## Activity
What you write must be the lines from the one holding "982x645 pixels." through the final line of the records below, reproduced exactly, minus the pictures.

Data items:
━━━━━━━━━━

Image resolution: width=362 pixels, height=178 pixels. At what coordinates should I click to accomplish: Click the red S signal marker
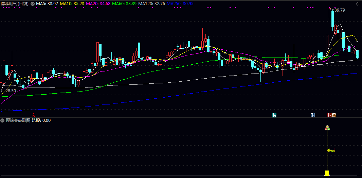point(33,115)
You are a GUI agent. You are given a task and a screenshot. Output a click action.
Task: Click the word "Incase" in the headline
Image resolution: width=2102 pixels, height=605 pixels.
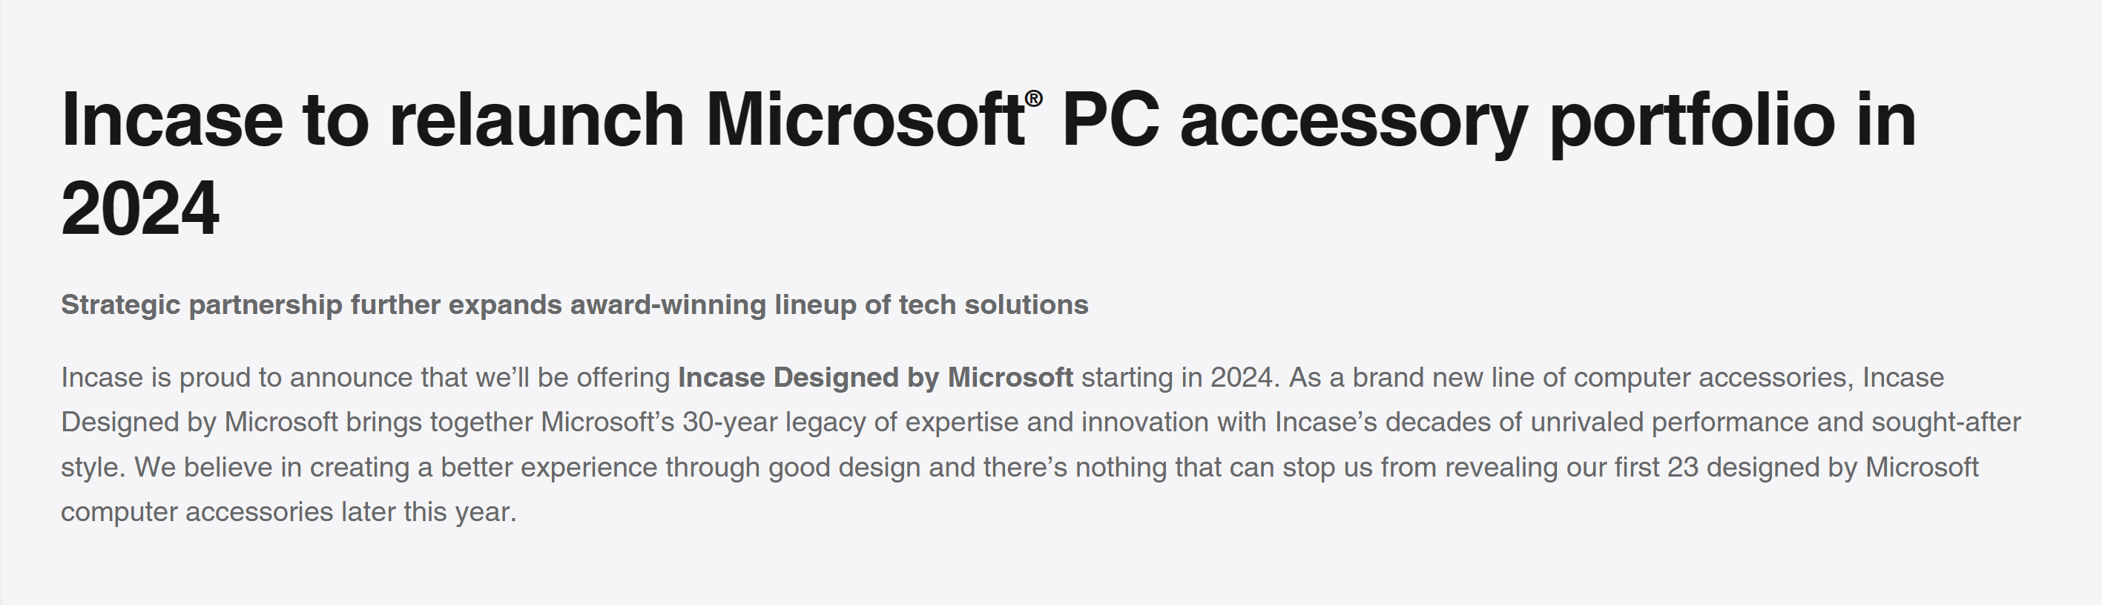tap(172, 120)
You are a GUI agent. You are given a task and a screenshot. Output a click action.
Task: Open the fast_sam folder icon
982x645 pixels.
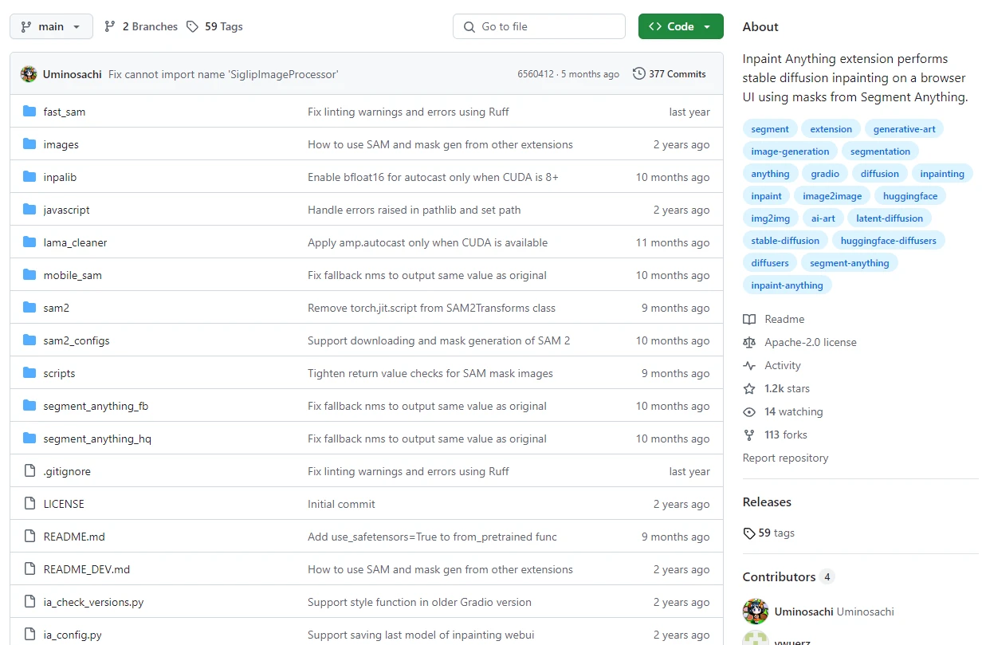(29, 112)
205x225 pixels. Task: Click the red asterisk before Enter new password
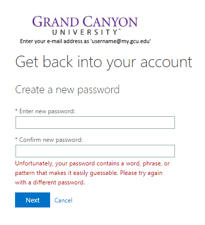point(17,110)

━━━━━━━━━━

## Output for this exercise
982x645 pixels.
(29, 112)
205x225 pixels. Task: Click the red asterisk before Enter new password
point(17,110)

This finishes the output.